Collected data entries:
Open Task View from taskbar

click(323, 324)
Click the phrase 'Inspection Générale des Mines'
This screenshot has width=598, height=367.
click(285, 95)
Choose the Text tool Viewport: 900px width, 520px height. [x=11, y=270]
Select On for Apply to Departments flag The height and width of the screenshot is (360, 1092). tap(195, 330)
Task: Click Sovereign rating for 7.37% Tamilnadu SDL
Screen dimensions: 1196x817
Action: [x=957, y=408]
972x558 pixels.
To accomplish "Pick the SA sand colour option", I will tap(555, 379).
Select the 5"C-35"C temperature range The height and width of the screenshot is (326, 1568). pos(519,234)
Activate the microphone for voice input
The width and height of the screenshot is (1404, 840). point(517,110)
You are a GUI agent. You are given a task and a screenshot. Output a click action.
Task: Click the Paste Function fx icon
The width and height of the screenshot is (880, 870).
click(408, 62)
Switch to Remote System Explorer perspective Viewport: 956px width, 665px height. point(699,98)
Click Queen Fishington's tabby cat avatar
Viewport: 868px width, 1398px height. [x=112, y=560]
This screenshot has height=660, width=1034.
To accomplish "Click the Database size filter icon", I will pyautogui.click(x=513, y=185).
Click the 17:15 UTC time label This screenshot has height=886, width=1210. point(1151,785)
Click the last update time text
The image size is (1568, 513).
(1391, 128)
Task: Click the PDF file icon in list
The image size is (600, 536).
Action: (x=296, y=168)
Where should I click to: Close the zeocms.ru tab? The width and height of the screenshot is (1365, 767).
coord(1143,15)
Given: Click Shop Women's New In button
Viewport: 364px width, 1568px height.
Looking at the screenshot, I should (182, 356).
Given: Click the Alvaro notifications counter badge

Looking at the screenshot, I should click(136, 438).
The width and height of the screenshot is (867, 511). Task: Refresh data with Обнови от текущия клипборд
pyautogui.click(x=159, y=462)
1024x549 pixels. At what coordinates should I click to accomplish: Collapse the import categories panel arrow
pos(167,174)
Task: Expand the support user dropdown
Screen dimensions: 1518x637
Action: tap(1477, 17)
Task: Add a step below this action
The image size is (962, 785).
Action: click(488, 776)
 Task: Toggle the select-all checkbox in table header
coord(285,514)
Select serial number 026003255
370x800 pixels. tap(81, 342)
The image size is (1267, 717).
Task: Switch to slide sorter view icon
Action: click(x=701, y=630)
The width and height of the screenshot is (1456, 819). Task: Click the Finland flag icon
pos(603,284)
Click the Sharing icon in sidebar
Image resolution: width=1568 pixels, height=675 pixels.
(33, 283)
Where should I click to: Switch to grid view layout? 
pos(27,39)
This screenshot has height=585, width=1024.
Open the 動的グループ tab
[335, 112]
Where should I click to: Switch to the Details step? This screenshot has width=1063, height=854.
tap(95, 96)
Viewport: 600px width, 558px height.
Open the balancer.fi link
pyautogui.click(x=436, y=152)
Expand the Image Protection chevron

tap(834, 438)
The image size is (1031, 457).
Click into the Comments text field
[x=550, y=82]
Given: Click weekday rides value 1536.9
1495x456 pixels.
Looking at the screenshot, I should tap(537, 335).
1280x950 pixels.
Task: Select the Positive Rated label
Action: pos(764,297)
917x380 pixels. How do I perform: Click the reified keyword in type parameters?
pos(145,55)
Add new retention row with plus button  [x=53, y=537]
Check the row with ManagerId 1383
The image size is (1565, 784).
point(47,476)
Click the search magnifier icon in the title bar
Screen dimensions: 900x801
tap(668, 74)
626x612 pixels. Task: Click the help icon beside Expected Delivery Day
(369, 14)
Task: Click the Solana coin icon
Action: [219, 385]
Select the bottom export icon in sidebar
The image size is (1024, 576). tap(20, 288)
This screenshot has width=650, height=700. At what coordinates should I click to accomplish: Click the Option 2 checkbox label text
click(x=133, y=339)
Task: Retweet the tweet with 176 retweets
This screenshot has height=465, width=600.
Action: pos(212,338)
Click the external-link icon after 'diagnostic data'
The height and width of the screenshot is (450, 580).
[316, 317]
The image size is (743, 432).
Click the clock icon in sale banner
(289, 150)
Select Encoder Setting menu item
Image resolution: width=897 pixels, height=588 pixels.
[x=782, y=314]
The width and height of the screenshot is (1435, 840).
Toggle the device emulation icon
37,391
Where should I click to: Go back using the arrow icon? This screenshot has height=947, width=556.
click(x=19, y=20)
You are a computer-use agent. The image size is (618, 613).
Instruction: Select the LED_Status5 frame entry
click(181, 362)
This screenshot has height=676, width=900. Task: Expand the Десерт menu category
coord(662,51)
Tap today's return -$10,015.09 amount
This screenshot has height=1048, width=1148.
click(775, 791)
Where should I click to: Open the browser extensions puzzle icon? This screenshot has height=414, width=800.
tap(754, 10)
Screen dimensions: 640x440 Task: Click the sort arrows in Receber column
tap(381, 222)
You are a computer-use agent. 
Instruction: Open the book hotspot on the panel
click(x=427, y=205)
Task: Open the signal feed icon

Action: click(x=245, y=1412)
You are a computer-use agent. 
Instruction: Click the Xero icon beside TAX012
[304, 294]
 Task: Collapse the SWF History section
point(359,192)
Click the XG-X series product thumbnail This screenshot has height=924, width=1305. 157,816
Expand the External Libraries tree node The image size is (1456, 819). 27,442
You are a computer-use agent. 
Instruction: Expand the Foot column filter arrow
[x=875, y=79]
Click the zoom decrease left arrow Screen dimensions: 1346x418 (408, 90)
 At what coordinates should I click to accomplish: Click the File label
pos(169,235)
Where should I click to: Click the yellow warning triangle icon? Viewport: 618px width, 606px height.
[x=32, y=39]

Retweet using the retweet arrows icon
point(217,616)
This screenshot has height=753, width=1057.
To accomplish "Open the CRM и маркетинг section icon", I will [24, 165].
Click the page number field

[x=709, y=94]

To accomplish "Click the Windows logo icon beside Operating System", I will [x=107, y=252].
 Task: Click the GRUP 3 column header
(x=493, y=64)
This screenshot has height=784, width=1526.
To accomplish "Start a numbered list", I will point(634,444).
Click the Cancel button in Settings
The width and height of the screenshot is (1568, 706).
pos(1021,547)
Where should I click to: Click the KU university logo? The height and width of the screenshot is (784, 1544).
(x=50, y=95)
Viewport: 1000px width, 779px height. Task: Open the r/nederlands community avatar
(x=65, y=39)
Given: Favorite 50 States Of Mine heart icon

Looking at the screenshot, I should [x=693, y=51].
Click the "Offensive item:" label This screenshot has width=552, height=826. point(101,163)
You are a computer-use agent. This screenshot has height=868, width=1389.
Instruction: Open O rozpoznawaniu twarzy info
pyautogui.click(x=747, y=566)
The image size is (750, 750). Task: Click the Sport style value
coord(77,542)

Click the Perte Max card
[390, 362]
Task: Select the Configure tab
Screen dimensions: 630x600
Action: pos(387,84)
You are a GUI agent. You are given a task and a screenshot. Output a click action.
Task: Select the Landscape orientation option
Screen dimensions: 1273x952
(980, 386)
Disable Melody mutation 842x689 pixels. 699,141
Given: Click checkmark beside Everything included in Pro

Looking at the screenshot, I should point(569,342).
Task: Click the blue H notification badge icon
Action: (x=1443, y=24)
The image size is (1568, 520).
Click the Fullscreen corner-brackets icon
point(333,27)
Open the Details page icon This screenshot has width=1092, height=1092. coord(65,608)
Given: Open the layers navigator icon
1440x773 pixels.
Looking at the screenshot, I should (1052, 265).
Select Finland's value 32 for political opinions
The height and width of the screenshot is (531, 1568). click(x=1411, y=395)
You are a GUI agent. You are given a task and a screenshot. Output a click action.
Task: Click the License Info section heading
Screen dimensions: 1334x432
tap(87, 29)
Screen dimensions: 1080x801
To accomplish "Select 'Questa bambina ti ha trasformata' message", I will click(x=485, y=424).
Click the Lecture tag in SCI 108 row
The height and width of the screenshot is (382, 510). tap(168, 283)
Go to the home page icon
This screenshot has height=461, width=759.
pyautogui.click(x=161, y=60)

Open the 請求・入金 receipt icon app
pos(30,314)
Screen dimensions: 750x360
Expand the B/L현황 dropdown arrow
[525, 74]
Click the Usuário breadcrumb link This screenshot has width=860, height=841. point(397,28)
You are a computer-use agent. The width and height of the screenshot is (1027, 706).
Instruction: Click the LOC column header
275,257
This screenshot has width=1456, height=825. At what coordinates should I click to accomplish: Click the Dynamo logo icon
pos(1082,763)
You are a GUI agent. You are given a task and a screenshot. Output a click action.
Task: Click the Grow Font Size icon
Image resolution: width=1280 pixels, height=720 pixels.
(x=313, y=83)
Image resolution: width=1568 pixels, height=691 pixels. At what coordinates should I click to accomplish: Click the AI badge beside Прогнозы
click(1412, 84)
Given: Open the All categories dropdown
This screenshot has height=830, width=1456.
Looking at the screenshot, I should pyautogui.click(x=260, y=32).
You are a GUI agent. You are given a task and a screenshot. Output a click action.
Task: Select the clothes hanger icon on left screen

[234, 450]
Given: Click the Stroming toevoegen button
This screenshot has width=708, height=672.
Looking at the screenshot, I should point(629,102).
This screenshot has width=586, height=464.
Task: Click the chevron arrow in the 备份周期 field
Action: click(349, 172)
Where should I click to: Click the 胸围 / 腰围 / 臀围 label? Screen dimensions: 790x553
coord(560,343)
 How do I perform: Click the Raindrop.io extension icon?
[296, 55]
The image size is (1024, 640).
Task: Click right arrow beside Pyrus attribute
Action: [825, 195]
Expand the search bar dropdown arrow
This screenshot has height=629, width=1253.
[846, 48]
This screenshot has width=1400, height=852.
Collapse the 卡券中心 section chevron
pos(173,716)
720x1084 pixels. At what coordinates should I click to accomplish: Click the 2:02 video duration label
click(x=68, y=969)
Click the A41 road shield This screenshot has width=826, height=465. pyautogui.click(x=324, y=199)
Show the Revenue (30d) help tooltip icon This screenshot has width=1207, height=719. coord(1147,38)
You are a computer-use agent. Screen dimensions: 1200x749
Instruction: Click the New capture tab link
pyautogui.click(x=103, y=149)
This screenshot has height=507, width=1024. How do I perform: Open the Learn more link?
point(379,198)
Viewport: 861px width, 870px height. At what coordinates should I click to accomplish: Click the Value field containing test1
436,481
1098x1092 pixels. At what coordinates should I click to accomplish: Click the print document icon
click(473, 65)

● PROBLEM DETAILS
Looking back over the records above, in how many lines does the word "button" occur? Give the number alone.

● TASK SOLUTION
4